CHAPTER XXII

Jake Stops the Drink for Good

By the time I got back to Jake, he had his bed hammered up into position again.

He insisted that I, as his guest, should occupy it, while he would enjoy nothing so well as being allowed to curl himself up in a blanket on the floor, in the company of the convalescing Mike.

"Say, George!—before we turn in, I want you to write two letters for me. I ain't goin' to have no more hold-ups round this joint. Them ten thousand bucks is goin' to your bank;—what do you call it?"

"The Commercial Bank of Canada," I answered.

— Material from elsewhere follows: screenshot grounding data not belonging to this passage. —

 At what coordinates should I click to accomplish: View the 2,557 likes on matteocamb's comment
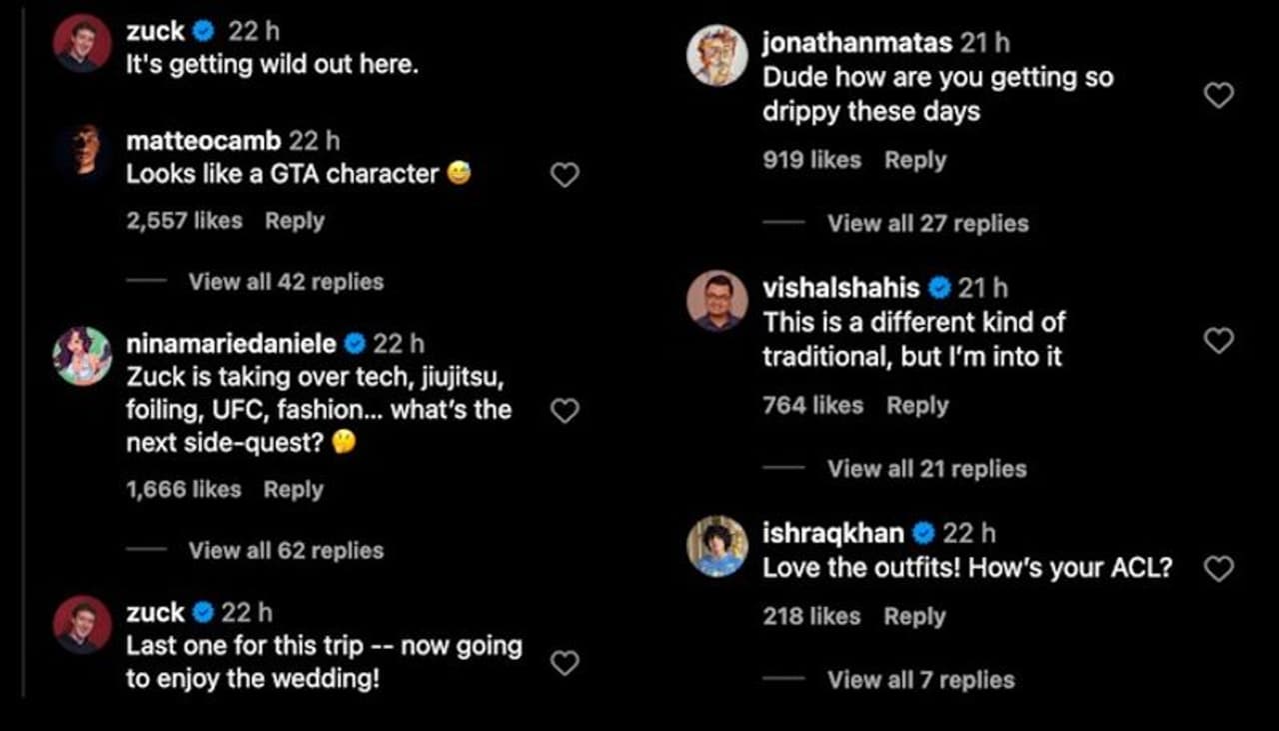tap(184, 221)
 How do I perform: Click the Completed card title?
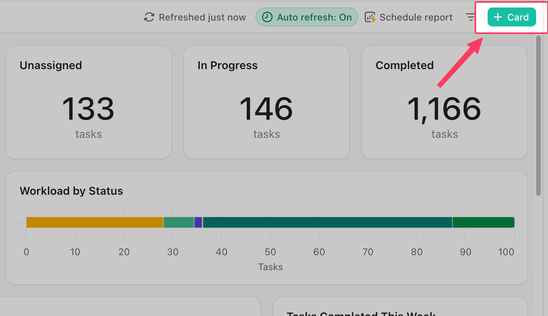(404, 66)
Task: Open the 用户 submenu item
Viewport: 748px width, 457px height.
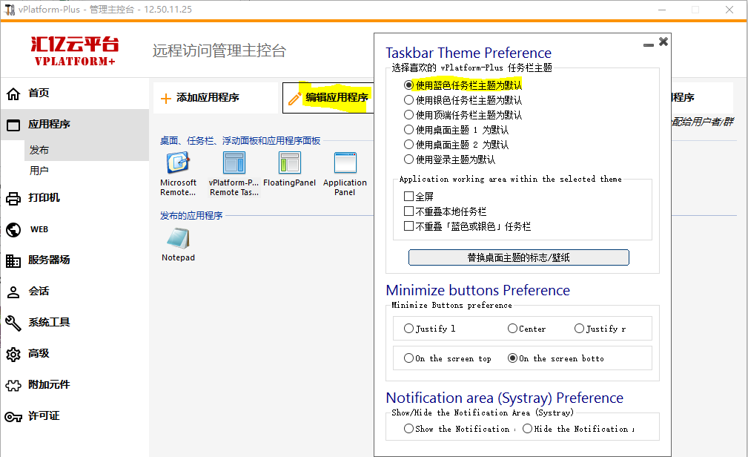Action: (39, 171)
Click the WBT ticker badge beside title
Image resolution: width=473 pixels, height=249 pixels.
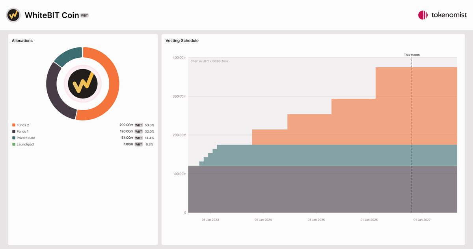pyautogui.click(x=85, y=15)

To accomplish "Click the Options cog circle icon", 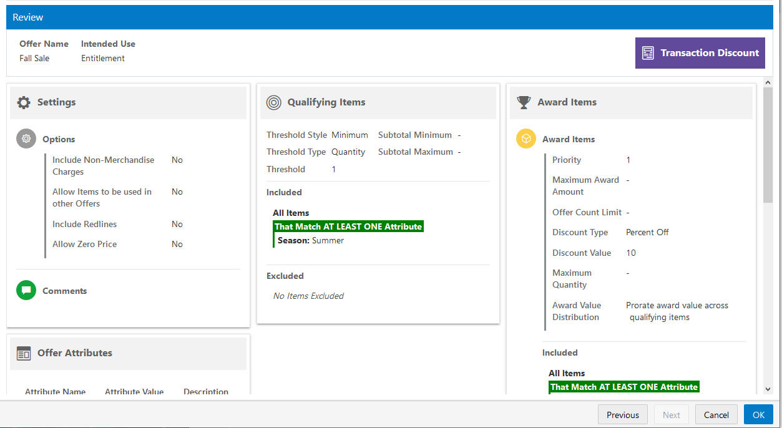I will [x=26, y=139].
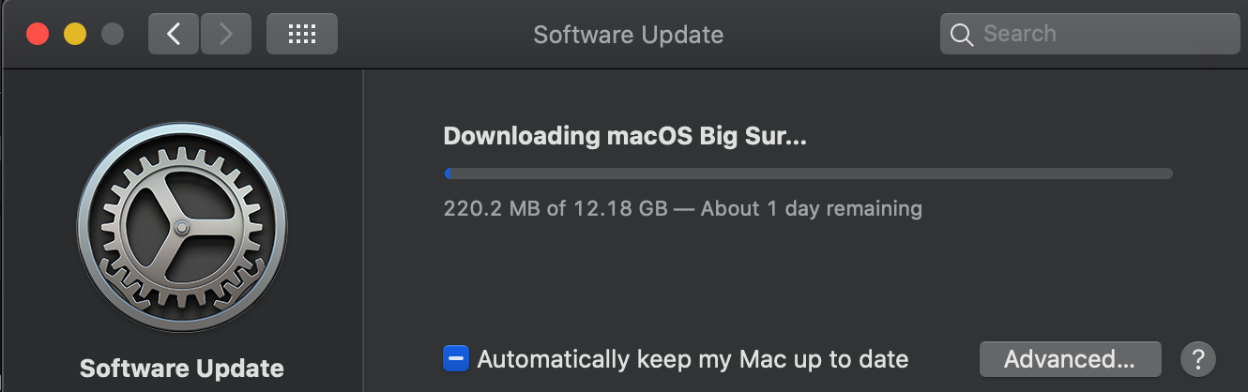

"Write a letter to them and ask them to send somebody up to take this darned chest away. A receipt looks good enough to me after this scrap."

He smoked his pipe reflectively as I wrote out the letter to the Bank Manager, asking him to send up two men to count over Jake's hoard and take it back with them, giving him a receipt to cover.

"Know any good lawyers, George? Most of them ginks are grafters from away back,—so I've heard,—but I guess maybe there's one or two could do a job on the level."

"Of course there are, Jake. Dow, Cross & Sneddon for instance. They are Mr. Horsfal's lawyers and solicitors. They are straight, honest business men, too."

"Guess they'll fill the bill, all right."

"What is on your mind, Jake?" I asked.

"Write them as well, George. Tell them to send up a man who can draw up a will. I ain't dead yet,—not by a damn' sight,—but some day I'll be as dead as a smelt, and what's the good o' havin' dough if you ain't got nobody to leave it to?"

"Good boy!" I cried, and I wrote out letter number two, asking the lawyers, if possible, to send their representative along with the Commercial Bank men, so that we could get the whole business fixed up and off-hand at the one time.

Next morning when I awoke, although it was still early, I found Jake already dressed. Not only that, but he was at the whisky-keg in the corner, filling up a cup.

"My God! Jake,—you don't mean to tell me you are back to that stuff?"

"Yep! I ain't preachin' tee-total any more after this."

My heart sank within me. This,—after all his fighting.

I remonstrated with him all I could.

"But, man alive!" I said, "this is the early morning. Are you crazy? You never drank in the mornings before. Wait till night time. Give yourself a chance to get pulled together. You'll be feeling different after a while.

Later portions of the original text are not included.